Stevens concluded, "As we begin 2017, we are looking forward to the completion of the pending Tesoro transaction.  Meanwhile, we remain focused on safe and reliable operations while emphasizing operational efficiencies and managing our costs. We will also continue to maximize the benefits of our investment in Western Refining Logistics.  Overall, we have expanded and enhanced our asset base which provides maximum flexibility in these volatile business conditions."

Conference Call Information

A conference call is scheduled for Tuesday, February 28, 2017, at 10:00 am ET to discuss Western's financial results for the fourth quarter and full year ended December 31, 2016.  A slide presentation will be available for reference during the conference call. The call, press release, and slide presentation can be accessed on the Investor Relations section on Western's website, www.wnr.com. The call can also be heard by dialing (866) 566-8590 or (702) 224-9819, passcode: 48866421. The audio replay will be available two hours after the end of the call through March 7, 2017, by dialing (800) 585-8367 or (404) 537-3406, passcode: 48866421.

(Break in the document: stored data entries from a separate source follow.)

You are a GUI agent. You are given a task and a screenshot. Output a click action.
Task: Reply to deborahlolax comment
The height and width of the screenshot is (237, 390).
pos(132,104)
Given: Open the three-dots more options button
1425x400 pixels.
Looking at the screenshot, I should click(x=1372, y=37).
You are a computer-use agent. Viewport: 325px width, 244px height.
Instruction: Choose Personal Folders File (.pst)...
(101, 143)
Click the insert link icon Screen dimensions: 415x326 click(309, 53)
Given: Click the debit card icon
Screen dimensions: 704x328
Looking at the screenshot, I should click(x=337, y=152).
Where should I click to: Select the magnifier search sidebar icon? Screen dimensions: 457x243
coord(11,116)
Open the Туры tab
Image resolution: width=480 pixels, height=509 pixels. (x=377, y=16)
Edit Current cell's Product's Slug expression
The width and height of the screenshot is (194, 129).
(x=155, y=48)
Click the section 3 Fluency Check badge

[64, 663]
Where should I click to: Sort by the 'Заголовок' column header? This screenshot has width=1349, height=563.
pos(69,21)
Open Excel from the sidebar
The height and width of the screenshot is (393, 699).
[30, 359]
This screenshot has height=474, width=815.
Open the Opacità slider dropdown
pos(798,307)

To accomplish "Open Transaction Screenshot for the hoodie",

Non-GAAP Financial Measures

In a number of places in the press release and related tables, we have excluded certain income and expense items from GAAP measures. The excluded items are generally non-cash in nature such as unrealized net gains and losses from commodity hedging activities and lower of cost or market inventory adjustments; however, other items that have a cash impact, such as gains or losses on disposal of assets are also excluded. We believe it is useful for investors and financial analysts to understand our financial performance excluding such items so that they can see the operating trends underlying our business. Readers of this press release should not consider these non-GAAP measures in isolation from, or as a substitute for, the financial information that we report in accordance with GAAP.

About Western Refining

Western Refining, Inc. is an independent refining and marketing company headquartered in El Paso, Texas. The Company operates refineries in El Paso, Gallup, New Mexico and St. Paul Park, Minnesota. The Company’s retail operations includes retail service stations and convenience stores in Arizona, Colorado, Minnesota, New Mexico, Texas, and Wisconsin, operating primarily through the Giant, Howdy’s, and SuperAmerica brands.

Western Refining, Inc. also owns the general partner and approximately 53% of the limited partnership interest of Western Refining Logistics, LP (NYSE:WNRL).

More information about Western Refining is available at www.wnr.com.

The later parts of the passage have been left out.